Pi Network’s PI Plunges as Bitcoin Slips $3K From Peak; Altcoins Bleed
Bitcoin (BTC) is retreating after failing to hold recent gains tied to renewed US–Iran talks. BTC rejected near $78,400 and is now down more than $3,000 from the local peak, trading around $75,000 as volatility rises ahead of later market hours.
The article links the move to Middle East headline risk around the Strait of Hormuz: Iran reportedly reopened the Strait after statements from officials, but later denied parts of Trump’s claims and “seemingly” closed it again on Saturday—prompting a price rejection and correction.
Altcoins broadly followed BTC lower. Ethereum (ETH) slipped toward $2,300 (-3.5% daily). XRP remained under the $1.43 area. BNB fell back toward $620. Several others also posted losses.

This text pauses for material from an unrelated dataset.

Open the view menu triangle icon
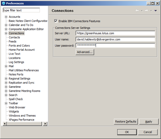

Among the top losers, AAVE dropped over 20% to about $92 after the KelpDAO hack. Pi Network’s native token (PI) also weakened sharply: it was rejected at $0.185 and is now struggling below $0.175 after another 8%+ decline.
Market-wide, total crypto market cap is down roughly $100 billion since Friday’s high, now around $2.620T (per the article). BTC dominance is up to 57.5%, suggesting relative strength for BTC even as price pressure persists.
Bearish
This news flow is bearish because it combines (1) BTC failing to hold a recent rally and slipping ~$3K from the local peak, (2) broad altcoin weakness with BTC dominance rising (often a sign of risk-off), and (3) idiosyncratic negative catalysts hitting specific tokens (AAVE after the KelpDAO hack and PI breaking below key levels).
In the short term, traders typically react by reducing exposure across the board when BTC shows rejection near resistance (here ~$78.4K) and when geopolitical headlines keep changing (Strait of Hormuz reopening/denial/closure). This pattern often leads to wider intraday ranges and lower confidence in follow-through. In the medium term, the market cap drawdown (~$100B off Friday’s high) suggests liquidity is rotating toward safer, larger caps, which can cap altcoin rallies.
Longer term, any stabilization would depend on whether headline risk cools and whether BTC can reclaim prior resistance; otherwise, the “BTC dominance up + alts down” setup historically tends to persist until a clear catalyst shifts sentiment. Given both macro-driven (Middle East tension) and token-specific (KelpDAO, PI level breaks) negatives, the probability of continued downside or choppy consolidation remains elevated.